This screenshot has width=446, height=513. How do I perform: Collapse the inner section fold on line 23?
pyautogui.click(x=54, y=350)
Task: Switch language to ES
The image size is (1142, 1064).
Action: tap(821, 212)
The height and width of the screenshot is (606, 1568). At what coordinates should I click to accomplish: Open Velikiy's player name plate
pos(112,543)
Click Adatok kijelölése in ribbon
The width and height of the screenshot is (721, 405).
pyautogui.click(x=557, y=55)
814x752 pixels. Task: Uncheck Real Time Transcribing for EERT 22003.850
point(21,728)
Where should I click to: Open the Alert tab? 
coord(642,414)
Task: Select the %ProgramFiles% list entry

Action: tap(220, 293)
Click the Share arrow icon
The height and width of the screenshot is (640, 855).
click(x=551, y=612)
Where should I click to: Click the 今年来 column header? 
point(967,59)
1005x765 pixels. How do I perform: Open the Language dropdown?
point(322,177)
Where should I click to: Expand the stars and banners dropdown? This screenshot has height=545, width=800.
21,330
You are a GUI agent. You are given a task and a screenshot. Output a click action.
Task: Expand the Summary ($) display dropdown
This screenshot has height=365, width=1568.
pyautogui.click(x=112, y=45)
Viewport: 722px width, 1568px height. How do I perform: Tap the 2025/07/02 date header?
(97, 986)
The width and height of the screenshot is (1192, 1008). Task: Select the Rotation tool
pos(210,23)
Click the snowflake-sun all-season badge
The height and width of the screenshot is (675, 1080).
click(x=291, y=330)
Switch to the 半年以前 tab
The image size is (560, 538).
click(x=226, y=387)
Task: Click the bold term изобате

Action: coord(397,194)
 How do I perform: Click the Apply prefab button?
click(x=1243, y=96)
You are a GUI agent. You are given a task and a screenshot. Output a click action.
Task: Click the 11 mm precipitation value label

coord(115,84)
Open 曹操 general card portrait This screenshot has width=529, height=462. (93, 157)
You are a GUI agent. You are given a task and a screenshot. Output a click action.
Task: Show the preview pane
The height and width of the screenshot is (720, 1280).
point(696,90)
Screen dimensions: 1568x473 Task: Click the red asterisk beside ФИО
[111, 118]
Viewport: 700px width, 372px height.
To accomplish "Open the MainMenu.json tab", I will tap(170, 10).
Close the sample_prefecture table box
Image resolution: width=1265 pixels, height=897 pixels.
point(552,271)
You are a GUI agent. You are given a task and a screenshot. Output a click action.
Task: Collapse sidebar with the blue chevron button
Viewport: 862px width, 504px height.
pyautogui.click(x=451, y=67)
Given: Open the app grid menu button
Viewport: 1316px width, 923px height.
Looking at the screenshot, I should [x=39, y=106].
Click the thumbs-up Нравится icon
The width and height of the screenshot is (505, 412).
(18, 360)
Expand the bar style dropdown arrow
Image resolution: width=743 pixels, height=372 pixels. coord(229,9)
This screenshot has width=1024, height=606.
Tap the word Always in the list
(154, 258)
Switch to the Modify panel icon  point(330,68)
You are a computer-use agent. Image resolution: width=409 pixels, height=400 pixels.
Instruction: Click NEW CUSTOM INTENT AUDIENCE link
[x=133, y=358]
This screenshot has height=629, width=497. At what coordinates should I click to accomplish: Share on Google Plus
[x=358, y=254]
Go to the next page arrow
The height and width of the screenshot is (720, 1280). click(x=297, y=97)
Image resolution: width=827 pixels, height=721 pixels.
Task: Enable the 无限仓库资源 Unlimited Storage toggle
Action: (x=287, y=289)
################
Prompt ::
Line by line, transcribe all of the records exactly.

Task response ::
This screenshot has width=446, height=513. How do I perform: Collapse the inner section fold on line 23?
pyautogui.click(x=54, y=350)
Task: Switch language to ES
The image size is (1142, 1064).
Action: tap(821, 212)
The height and width of the screenshot is (606, 1568). At what coordinates should I click to accomplish: Open Velikiy's player name plate
pos(112,543)
Click Adatok kijelölése in ribbon
The width and height of the screenshot is (721, 405).
pyautogui.click(x=557, y=55)
814x752 pixels. Task: Uncheck Real Time Transcribing for EERT 22003.850
point(21,728)
Where should I click to: Open the Alert tab? 
coord(642,414)
Task: Select the %ProgramFiles% list entry

Action: tap(220, 293)
Click the Share arrow icon
The height and width of the screenshot is (640, 855).
click(x=551, y=612)
Where should I click to: Click the 今年来 column header? 
point(967,59)
1005x765 pixels. How do I perform: Open the Language dropdown?
point(322,177)
Where should I click to: Expand the stars and banners dropdown? This screenshot has height=545, width=800.
21,330
You are a GUI agent. You are given a task and a screenshot. Output a click action.
Task: Expand the Summary ($) display dropdown
This screenshot has height=365, width=1568.
pyautogui.click(x=112, y=45)
Viewport: 722px width, 1568px height. How do I perform: Tap the 2025/07/02 date header?
(97, 986)
The width and height of the screenshot is (1192, 1008). Task: Select the Rotation tool
pos(210,23)
Click the snowflake-sun all-season badge
The height and width of the screenshot is (675, 1080).
click(x=291, y=330)
Switch to the 半年以前 tab
The image size is (560, 538).
click(x=226, y=387)
Task: Click the bold term изобате

Action: coord(397,194)
 How do I perform: Click the Apply prefab button?
click(x=1243, y=96)
You are a GUI agent. You are given a task and a screenshot. Output a click action.
Task: Click the 11 mm precipitation value label

coord(115,84)
Open 曹操 general card portrait This screenshot has width=529, height=462. (93, 157)
You are a GUI agent. You are given a task and a screenshot. Output a click action.
Task: Show the preview pane
The height and width of the screenshot is (720, 1280).
point(696,90)
Screen dimensions: 1568x473 Task: Click the red asterisk beside ФИО
[111, 118]
Viewport: 700px width, 372px height.
To accomplish "Open the MainMenu.json tab", I will tap(170, 10).
Close the sample_prefecture table box
Image resolution: width=1265 pixels, height=897 pixels.
point(552,271)
You are a GUI agent. You are given a task and a screenshot. Output a click action.
Task: Collapse sidebar with the blue chevron button
Viewport: 862px width, 504px height.
pyautogui.click(x=451, y=67)
Given: Open the app grid menu button
Viewport: 1316px width, 923px height.
Looking at the screenshot, I should [x=39, y=106].
Click the thumbs-up Нравится icon
The width and height of the screenshot is (505, 412).
(18, 360)
Expand the bar style dropdown arrow
Image resolution: width=743 pixels, height=372 pixels. coord(229,9)
This screenshot has width=1024, height=606.
Tap the word Always in the list
(154, 258)
Switch to the Modify panel icon  point(330,68)
You are a computer-use agent. Image resolution: width=409 pixels, height=400 pixels.
Instruction: Click NEW CUSTOM INTENT AUDIENCE link
[x=133, y=358]
This screenshot has height=629, width=497. At what coordinates should I click to accomplish: Share on Google Plus
[x=358, y=254]
Go to the next page arrow
The height and width of the screenshot is (720, 1280). click(x=297, y=97)
Image resolution: width=827 pixels, height=721 pixels.
Task: Enable the 无限仓库资源 Unlimited Storage toggle
Action: (x=287, y=289)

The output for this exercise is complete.